** The problem **
Only an exact copy of the records below will serve as the answer.

[Dataset records]

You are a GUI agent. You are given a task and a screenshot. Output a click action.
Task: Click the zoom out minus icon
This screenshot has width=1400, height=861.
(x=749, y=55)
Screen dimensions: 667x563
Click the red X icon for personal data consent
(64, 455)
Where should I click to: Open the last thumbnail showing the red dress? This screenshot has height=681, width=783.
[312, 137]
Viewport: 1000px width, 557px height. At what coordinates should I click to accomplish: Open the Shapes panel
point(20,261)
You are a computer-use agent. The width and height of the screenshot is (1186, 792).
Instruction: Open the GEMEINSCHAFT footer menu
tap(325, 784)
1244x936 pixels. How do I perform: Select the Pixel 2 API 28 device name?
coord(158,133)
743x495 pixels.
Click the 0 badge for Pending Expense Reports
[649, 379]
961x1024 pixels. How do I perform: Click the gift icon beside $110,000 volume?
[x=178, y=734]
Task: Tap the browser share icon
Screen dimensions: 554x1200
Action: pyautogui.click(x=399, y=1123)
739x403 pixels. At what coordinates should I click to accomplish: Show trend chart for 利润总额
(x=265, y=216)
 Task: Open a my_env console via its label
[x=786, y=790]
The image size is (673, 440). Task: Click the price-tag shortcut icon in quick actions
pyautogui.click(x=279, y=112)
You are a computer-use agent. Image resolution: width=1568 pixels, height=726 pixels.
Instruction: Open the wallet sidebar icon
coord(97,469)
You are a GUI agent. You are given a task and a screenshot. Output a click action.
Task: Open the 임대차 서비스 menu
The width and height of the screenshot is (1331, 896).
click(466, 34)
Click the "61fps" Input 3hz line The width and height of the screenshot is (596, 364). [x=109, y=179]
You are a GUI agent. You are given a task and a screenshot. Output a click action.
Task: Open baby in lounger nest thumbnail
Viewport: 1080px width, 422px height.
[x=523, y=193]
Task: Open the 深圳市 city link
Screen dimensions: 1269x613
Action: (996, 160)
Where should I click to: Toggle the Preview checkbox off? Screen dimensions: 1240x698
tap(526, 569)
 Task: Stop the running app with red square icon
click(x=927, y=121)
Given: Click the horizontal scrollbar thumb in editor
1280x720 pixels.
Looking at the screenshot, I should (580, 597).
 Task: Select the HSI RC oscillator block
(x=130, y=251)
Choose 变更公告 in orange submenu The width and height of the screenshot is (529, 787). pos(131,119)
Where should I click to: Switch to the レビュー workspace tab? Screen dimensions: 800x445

** Reply **
You are a GUI agent. You are given a task and a screenshot. Output a click action.
Task: Click the zoom out minus icon
This screenshot has width=1400, height=861.
(x=749, y=55)
Screen dimensions: 667x563
Click the red X icon for personal data consent
(64, 455)
Where should I click to: Open the last thumbnail showing the red dress? This screenshot has height=681, width=783.
[312, 137]
Viewport: 1000px width, 557px height. At what coordinates should I click to accomplish: Open the Shapes panel
point(20,261)
You are a computer-use agent. The width and height of the screenshot is (1186, 792).
Instruction: Open the GEMEINSCHAFT footer menu
tap(325, 784)
1244x936 pixels. How do I perform: Select the Pixel 2 API 28 device name?
coord(158,133)
743x495 pixels.
Click the 0 badge for Pending Expense Reports
[649, 379]
961x1024 pixels. How do I perform: Click the gift icon beside $110,000 volume?
[x=178, y=734]
Task: Tap the browser share icon
Screen dimensions: 554x1200
Action: pyautogui.click(x=399, y=1123)
739x403 pixels. At what coordinates should I click to accomplish: Show trend chart for 利润总额
(x=265, y=216)
 Task: Open a my_env console via its label
[x=786, y=790]
The image size is (673, 440). Task: Click the price-tag shortcut icon in quick actions
pyautogui.click(x=279, y=112)
You are a computer-use agent. Image resolution: width=1568 pixels, height=726 pixels.
Instruction: Open the wallet sidebar icon
coord(97,469)
You are a GUI agent. You are given a task and a screenshot. Output a click action.
Task: Open the 임대차 서비스 menu
The width and height of the screenshot is (1331, 896).
click(466, 34)
Click the "61fps" Input 3hz line The width and height of the screenshot is (596, 364). [x=109, y=179]
You are a GUI agent. You are given a task and a screenshot. Output a click action.
Task: Open baby in lounger nest thumbnail
Viewport: 1080px width, 422px height.
[x=523, y=193]
Task: Open the 深圳市 city link
Screen dimensions: 1269x613
Action: (996, 160)
Where should I click to: Toggle the Preview checkbox off? Screen dimensions: 1240x698
tap(526, 569)
 Task: Stop the running app with red square icon
click(x=927, y=121)
Given: Click the horizontal scrollbar thumb in editor
1280x720 pixels.
Looking at the screenshot, I should (580, 597).
 Task: Select the HSI RC oscillator block
(x=130, y=251)
Choose 变更公告 in orange submenu The width and height of the screenshot is (529, 787). pos(131,119)
Where should I click to: Switch to the レビュー workspace tab? Screen dimensions: 800x445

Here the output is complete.